The mosque was built on top of a 5th century Visigoth basilica, which in turn was likely built on top of a Roman temple, giving just a hint of the often unseen layers of history that exist all around. We walked back down the hill through the pleasant village streets stopping for a quick look around the 14th-century Iglesia de San Martín, before jumping in the car and heading south towards El Rocío and the Huelva coast.
Directly south of Almonaster la Real lies one if this areas more unusual sights, the blasted, blighted and weirdly coloured landscape of the Minas de Rio Tinto. We didn’t have time to visit the museum or take the official tour (and everything seems to be set up around group tours) in the town of Minas de Riotinto. We did want to see some of the otherworldly effects centuries of mining have had on the landscape though.




Rio Tinto means Red River, and wine-red water is found throughout this area; it’s a landscape filled with vivid purples, greens, yellows, reds, greys and browns, exposed during mining for lead, iron, copper, silver, sulphur and numerous other mineral ores. Humans have been digging holes in the ground around here for over 5,000 years. The Romans dug up 2 million tons of silver-rich ore to pay for the expansion of the Empire, including the invasion of Britain in AD43.
We hadn’t really done our research and thought we’d be able to visit the massive open-cast mine created by the eponymously-named mining giant, Rio Tinto. Although it has now ceased operation, it’s not open to the public. Still, you’d assume it would be easy to find – you can see the thing from space. We ended up surreally driving around trying to locate one of the largest man-made holes on earth … and failed.
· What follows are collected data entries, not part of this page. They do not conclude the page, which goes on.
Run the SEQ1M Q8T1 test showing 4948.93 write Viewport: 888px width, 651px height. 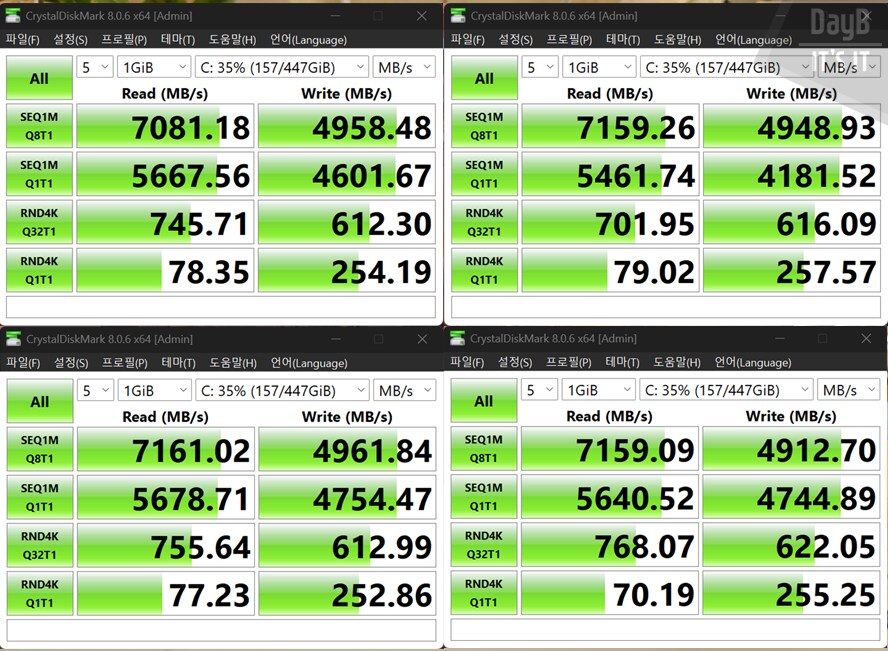[483, 125]
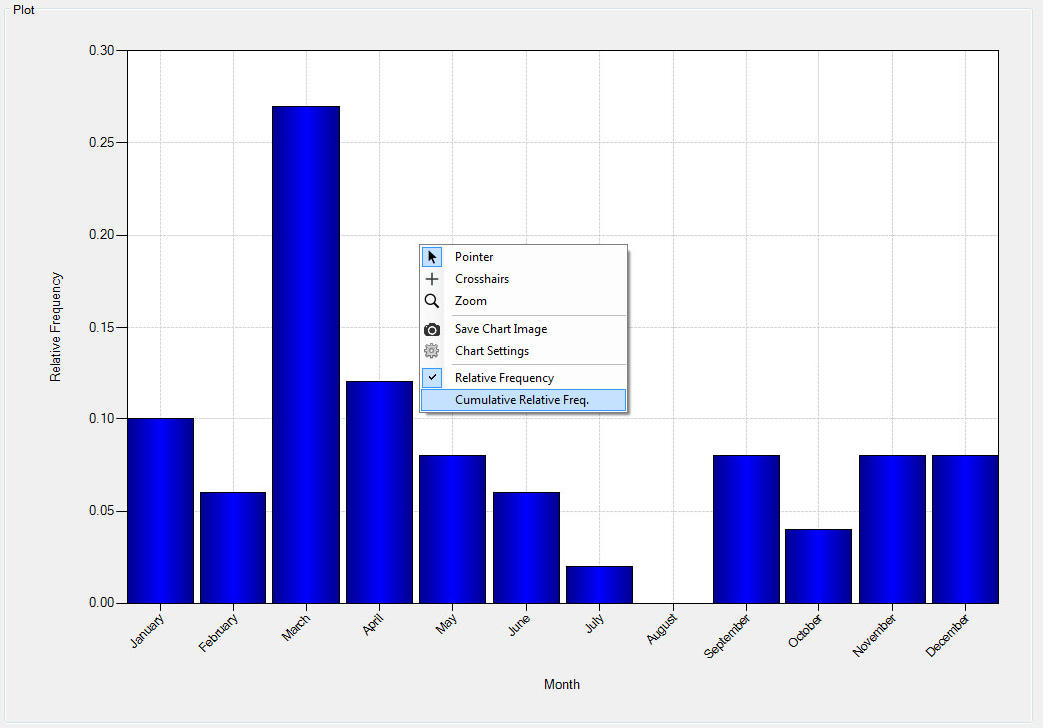The image size is (1043, 728).
Task: Pick Save Chart Image from the menu
Action: (500, 328)
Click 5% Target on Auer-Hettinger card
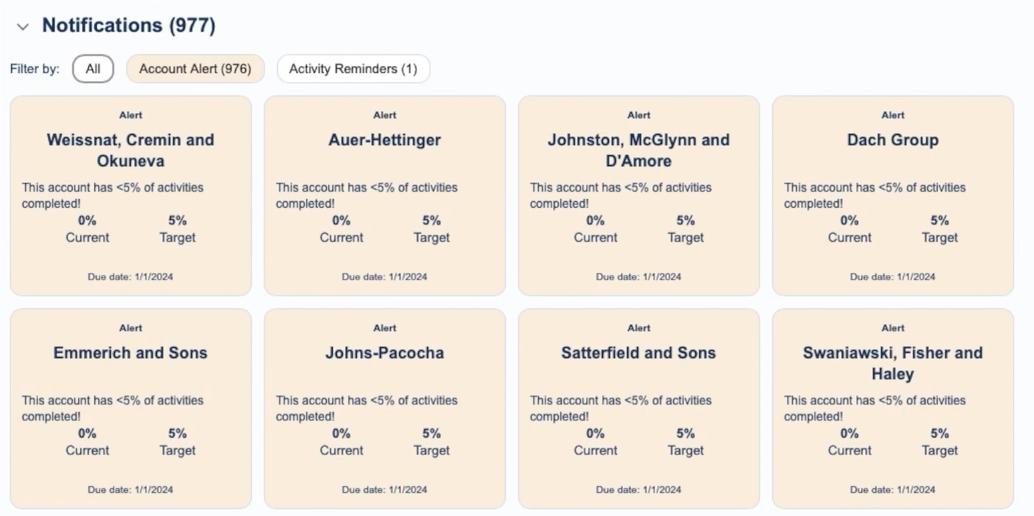 [431, 229]
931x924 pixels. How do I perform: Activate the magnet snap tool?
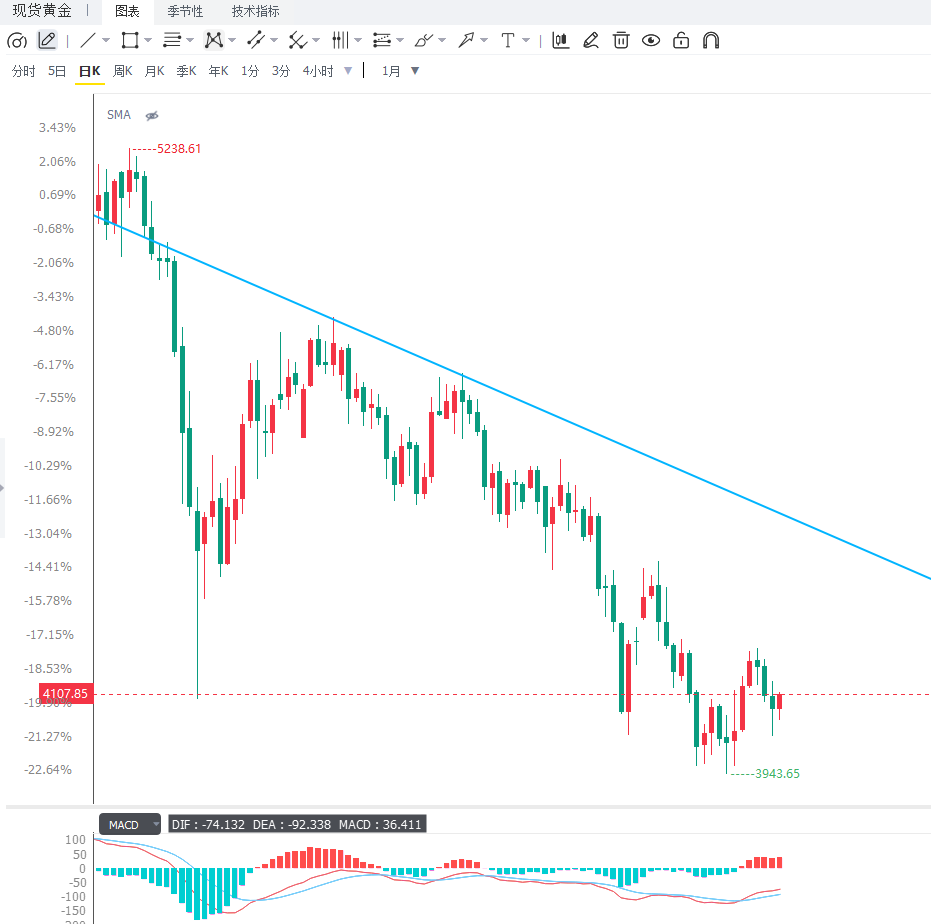point(711,40)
We did find the Peña del Hierro Mine, more by luck than planning, which was pretty dramatic in it’s own right. It’s now part of the Rio Tinto Mining Park, which covers a large area of the old mining operations, and is scattered with the remnants of mining activities. We hadn’t arrived as part of a tour and couldn’t visit parts of the mine. Instead, we walked around the site to the highly acidic red ‘lake’ that sits inside the crater of the mine.
So unique is this landscape, so bizarre the microorganisms living in the otherwise ‘dead’ water, that NASA believe this to be the closest environment to Mars found on Earth. They have set up the Mars Astrobiology Research and Technology Experiment here, hoping to unearth clues to how life may have evolved in other parts of the universe. If you’re in the area it’s well worth a visit.


Incredible pictures! The colors are so vibrant.
It’s a beautiful part of Spain, it feels very different from other parts of Andalusia I’ve visited.